GED Program Goes Beyond Academic Help
Education and training are often cited as the keys to success in today’s job market. But many lack the high school diploma or General Educational Development certificate that would allow them to pursue those options. In Rockford, new initiatives by a partnership led by Goodwill Industries of Northern Illinois aim to help. They’re about more than the academics.
Angelina Riportella stands outside the Goodwill Service Center on North Longwood Street in Rockford, home of Goodwill’s new GoodGRADS program. Riportella says as a single mother of two small children, she wanted to better her situation, but without a diploma or GED certificate, her choices were limited.
“Without a GED you’re not going anywhere with your life. You’re not going to be able to do anything. I’m not going to be able to get a job to support my children. (I‘m) not going to be able to go to school.”
But with two kids to raise, she says, even with a lot of help from her parents, preparing for the GED seem a remote possibility at best. But, she says, thanks to a number of good people, including those at Goodwill, she was able to do that in time for her birthday this summer.
“It was like something supernatural. It was awesome.”
She even received a scholarship from Goodwill that paid for the tests, something she says was a big help. And now she’s set to begin classes at Rock Valley College.
It’s a wonderful story. Now Goodwill is trying to replicate the success Angelina and others like her in Rockford have had on a larger scale with the GoodGRADS program. The GRADS in GoodGRADS stands for GED Readiness and Developmental Services. The program is a collaboration that includes Rockford Public Schools, Rock Valley College, the Literacy Council, the Workforce Investment Board and the YMCA of Rock River Valley as partners. As Goodwill’s director of mission services Courtney Geiger describes it, the program grew out of a realization that, like Angelina, a lot of people were being held back from a GED for a number of reasons.
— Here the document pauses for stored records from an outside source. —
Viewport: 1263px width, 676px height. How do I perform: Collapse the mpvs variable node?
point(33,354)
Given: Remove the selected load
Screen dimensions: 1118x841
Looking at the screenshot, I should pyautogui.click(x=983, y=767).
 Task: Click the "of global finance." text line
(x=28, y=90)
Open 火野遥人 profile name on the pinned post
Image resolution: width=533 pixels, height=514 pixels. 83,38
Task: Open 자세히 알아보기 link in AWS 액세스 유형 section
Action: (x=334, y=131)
"We'll be providing the educational services for those students who aren't ready for a GED prep course. But we're also providing wraparound case management services. So every student will have a case manager that's going to help them with transportation issues, child care, employment and those things that come up in life that, if you don't know how to handle them, might cause you to drop out because you have to focus on resolving them."
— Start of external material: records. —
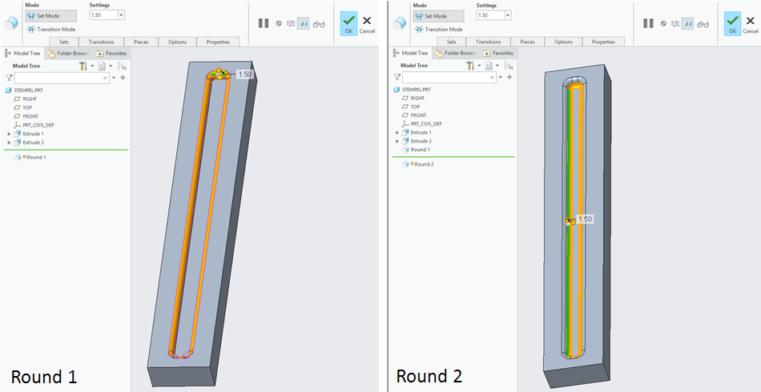Pause the feature in the Round 1 panel

(264, 23)
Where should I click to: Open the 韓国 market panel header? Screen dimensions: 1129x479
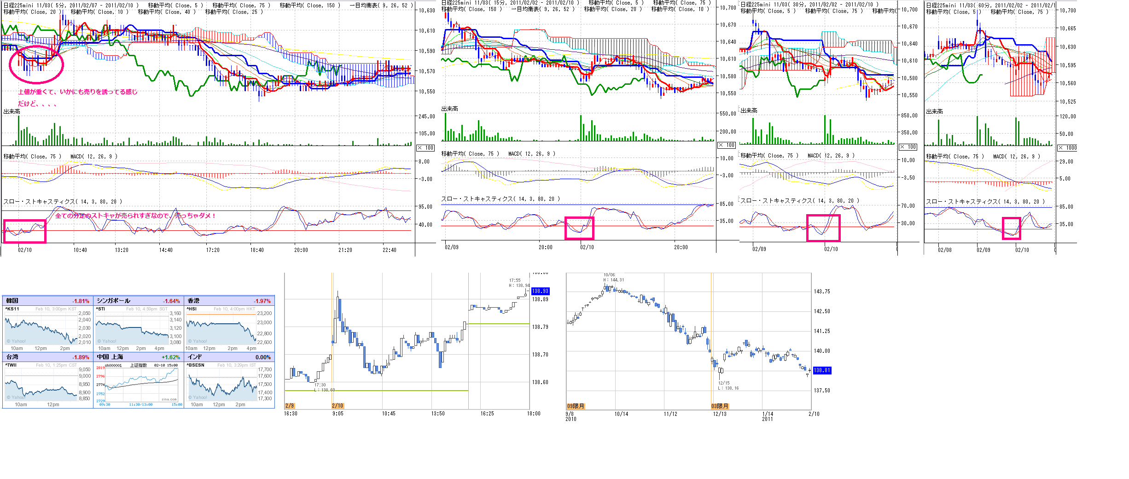coord(47,301)
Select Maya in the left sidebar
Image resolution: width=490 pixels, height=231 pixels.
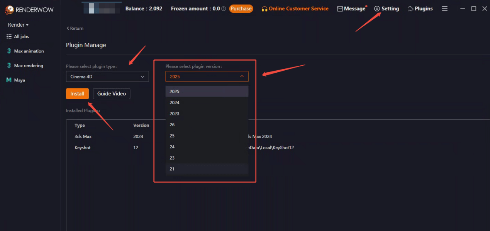pyautogui.click(x=18, y=80)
Amanda Smith is Director of Adult Education and Literacy Programs at Rock Valley College. She’s all for the new program. She says Rock Valley has had an extensive GED program for years, but it’s never enough.
“We served a thousand students last year in our program, and there’s forty thousand potential students in the area who need their GED. And so, you know, even though you might think, well, we served a thousand students, that’s awesome, and it is, it’s only two and half percent.”
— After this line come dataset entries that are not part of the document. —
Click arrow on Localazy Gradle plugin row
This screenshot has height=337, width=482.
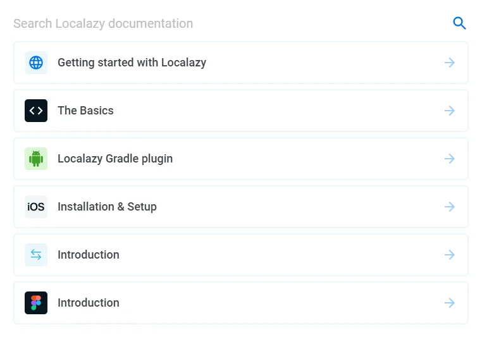tap(450, 159)
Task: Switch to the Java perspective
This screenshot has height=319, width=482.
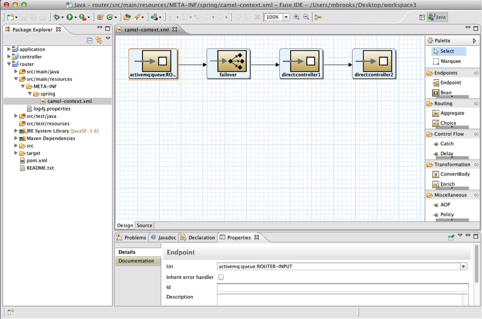Action: (x=437, y=17)
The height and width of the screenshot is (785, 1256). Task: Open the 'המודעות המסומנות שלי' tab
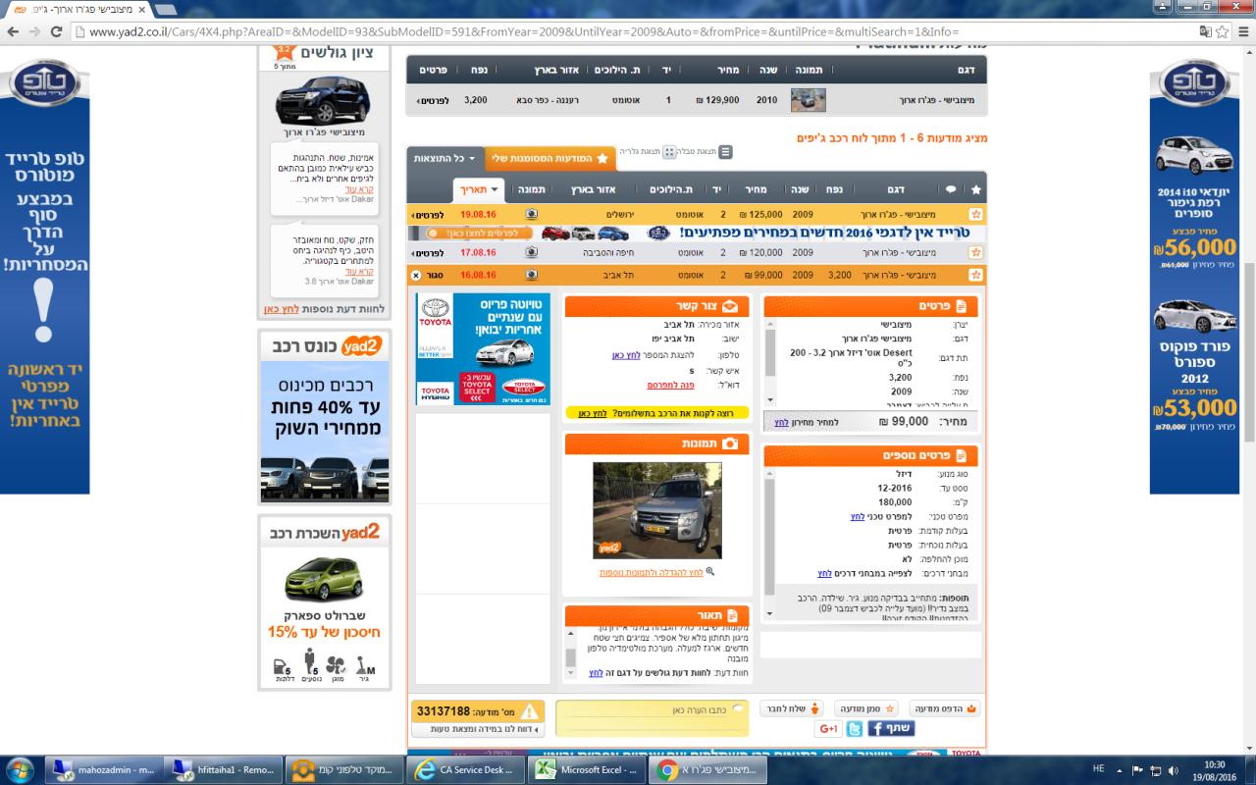(x=548, y=158)
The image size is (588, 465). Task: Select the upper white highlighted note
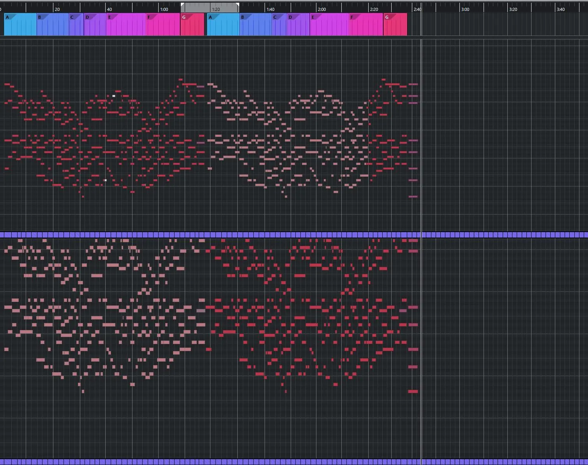114,96
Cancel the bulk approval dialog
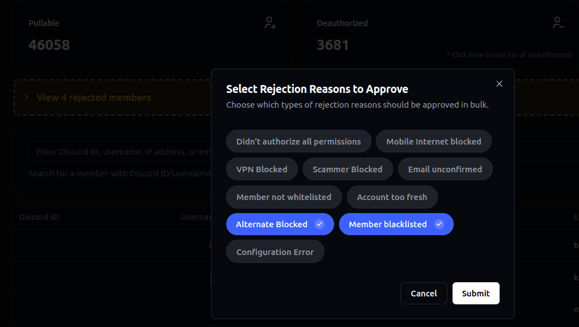 tap(424, 294)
Geiger says the aim is to work closely with the program at Rock Valley and others like it, so that people will be given the best match for their needs.
Geiger says Goodwill discovered that there was another reason some people don’t get a GED -- a financial one.
Brian Reck is chairman of the board for Goodwill Northern Illinois. He says he and the others on the board have been impressed by the vision and hard work Goodwill staff and others have put into the program. But they came to see that, by itself, it might not be enough, and with help from business and private donors, a scholarship program was set up.
“It’s certainly an eye-opener to really realize that there are financial barriers that can go as low as fifty dollars for people to consider not taking a test that could really advance their futures.”
Goodwill has historically been known for its work helping the physically and developmentally disabled. Sam Schmitz is President of Goodwill Northern Illinois. Schmitz says GoodGRADS and the scholarships are a logical continuation of what the organization is about.
“our mission is to assist people with barriers find meaningful employment and we think this is a very positive step towards helping us meet our mission.”
Geiger says due to the labor-intensive nature of the program, GoodGRADS can only accommodate a few dozen students in class right now, with fifty to a hundred in case management. There’s enough in the scholarship pool at this time to help a few hundred. Geiger says there are plans to expand both as funds become available.
For her part, Angelina is grateful for the help she received, and ready to take advantage of the opportunity she’s been given. She says she knows she still has lot of work ahead of her, but she has plenty of motivation-her kids.
“Because if I don’t better myself, and get a good job and a good education, then they’re not going to have anything. And they deserve the best in the world.”
And for her and so many others, it all begins with the GED.
(Note: Goodwill Industries of Northern Illinois, Rock Valley College and the YMCA of Rock River Valley are all underwriters with WNIJ.)